When victim-survivors disclose their sexually violent experience, it is important to serve as a positive bystander and source of support as they work through their reactions to the trauma. It is important to remember that a victim-survivor disclosed their assault because they trust you.
Here are a few things to keep in mind as you support a survivor:
- Listen to them and believe what they say because fewer than 2-8%* of sexual assault reports are false reports. These numbers are similar to any other crime.
- Avoid victim-blaming language because it puts the responsibility of the assault on the victim, instead of the perpetrator who actually committed the assault (i.e. she shouldn't have been that drunk; look at what she's wearing; why didn't she just leave the situation?)
- Do not make decisions for the survivor. The assault took control away from the victim-survivor, and though well intentioned, making decisions for them may take control away again.

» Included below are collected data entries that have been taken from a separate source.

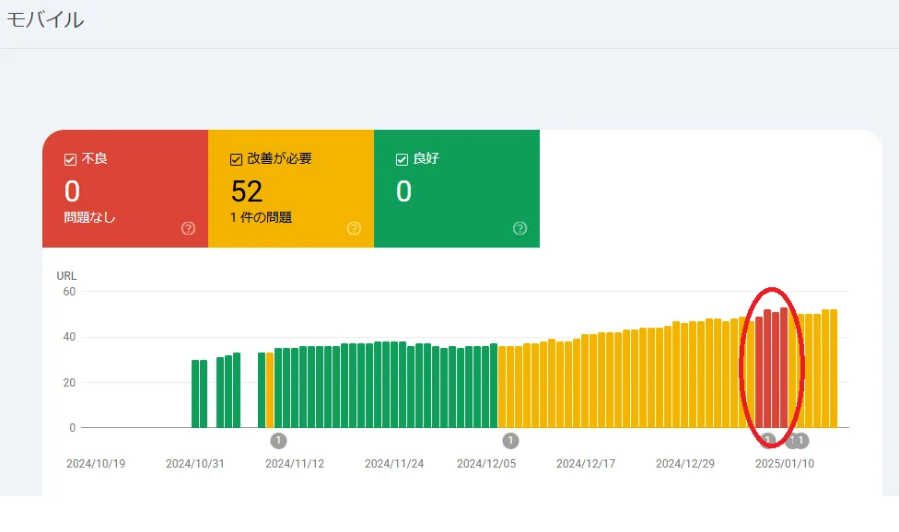The width and height of the screenshot is (899, 532).
Task: Click the モバイル heading
Action: 45,20
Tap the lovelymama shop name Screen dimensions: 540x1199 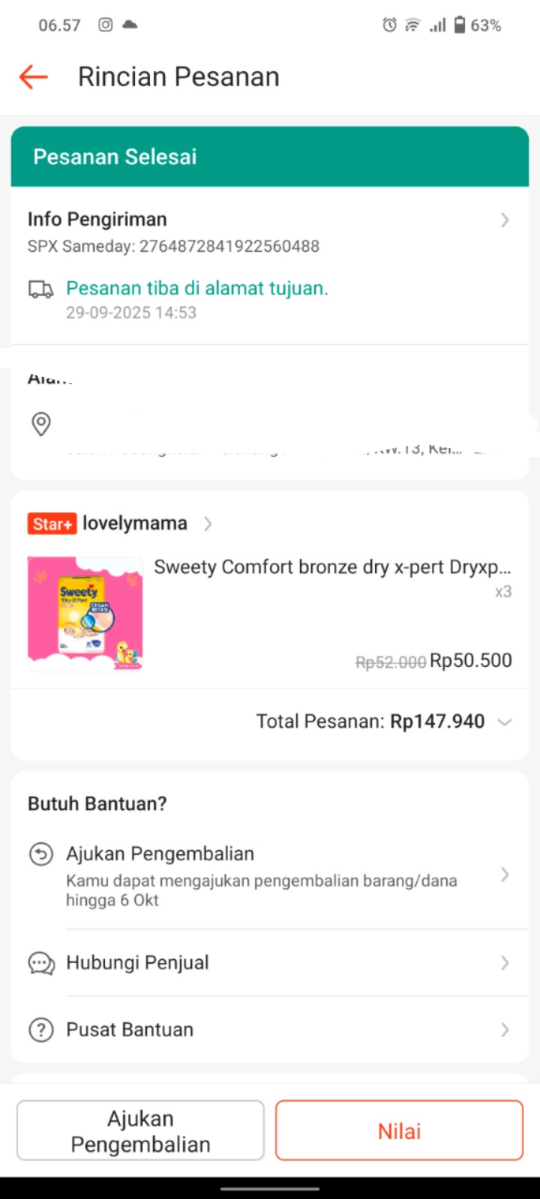[135, 523]
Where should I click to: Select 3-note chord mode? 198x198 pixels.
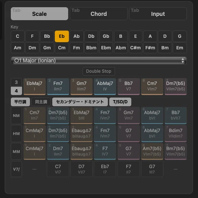point(16,82)
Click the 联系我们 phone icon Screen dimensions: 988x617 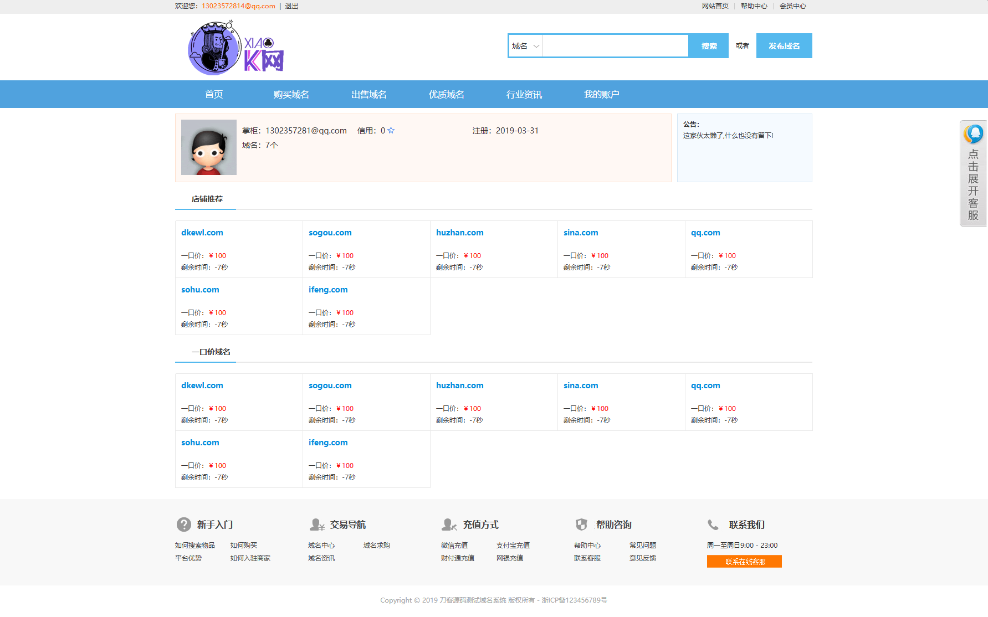(x=713, y=525)
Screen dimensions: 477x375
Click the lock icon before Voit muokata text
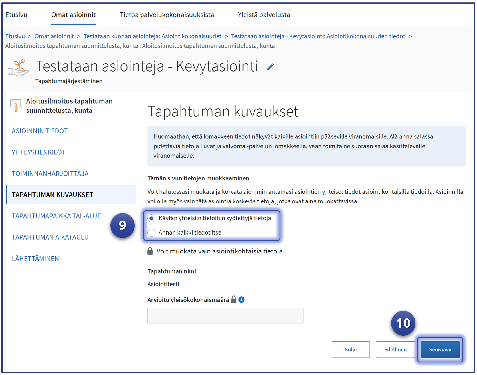click(x=150, y=251)
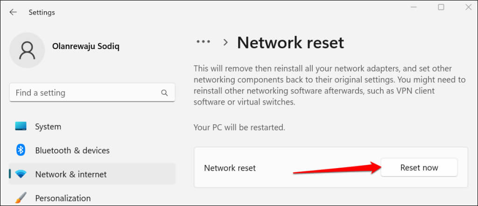Open Bluetooth & devices settings

tap(72, 150)
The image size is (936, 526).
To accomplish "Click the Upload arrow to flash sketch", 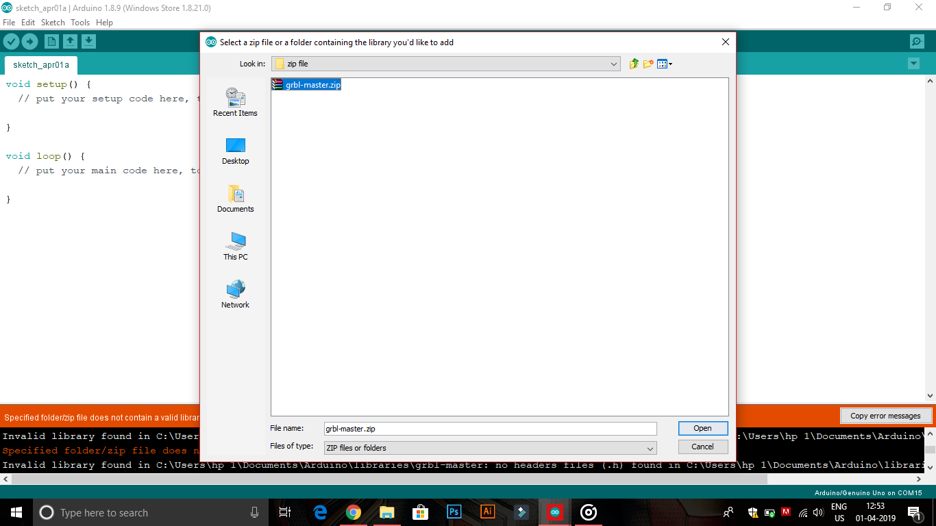I will pos(29,41).
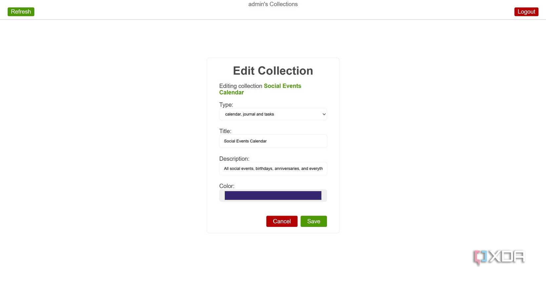Click the 'Color:' field label
This screenshot has width=546, height=287.
pos(227,186)
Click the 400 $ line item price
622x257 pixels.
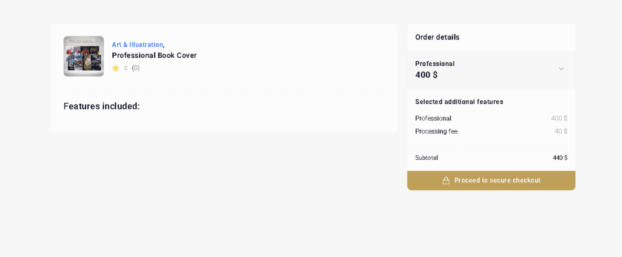(559, 118)
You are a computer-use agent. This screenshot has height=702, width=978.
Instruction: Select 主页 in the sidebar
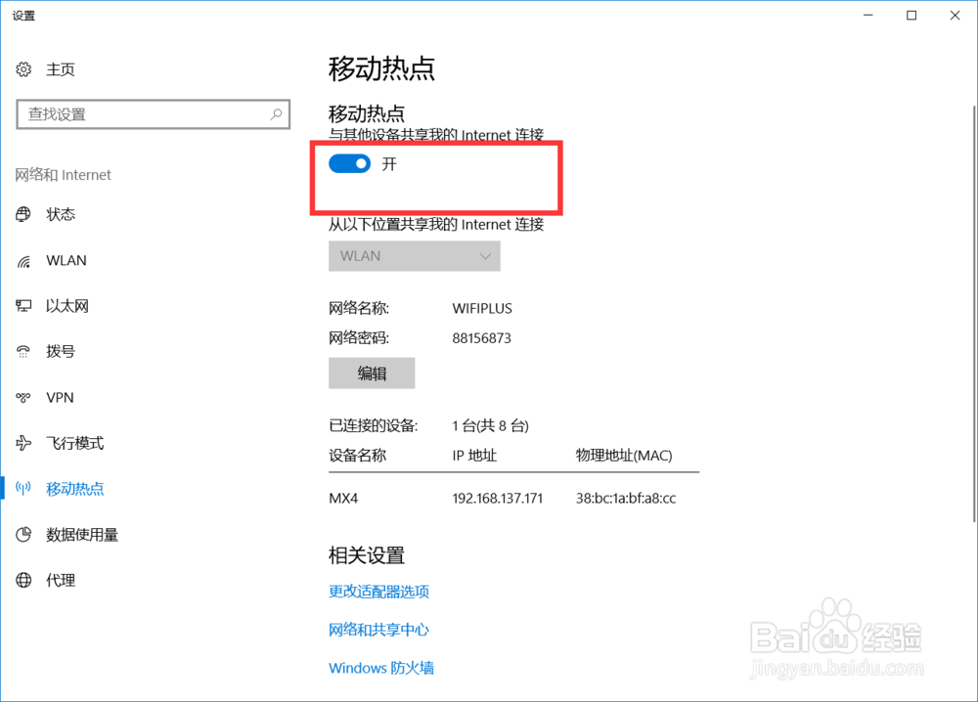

- Focus on the survivor's needs. Avoid talking about how hearing the story makes you feel, instead ask how the victim-survivor is doing and if they need anything.
- Let the survivor know you are there for support. Offer to accompany them to different appointments or stay in with them on the weekend if they do not want to go out.
- Ask before you do anything such as touching them, talking to their friends, reporting any information. Depending on the nature of the assault, doing any of these things may re-victimize them and hinder the healing process.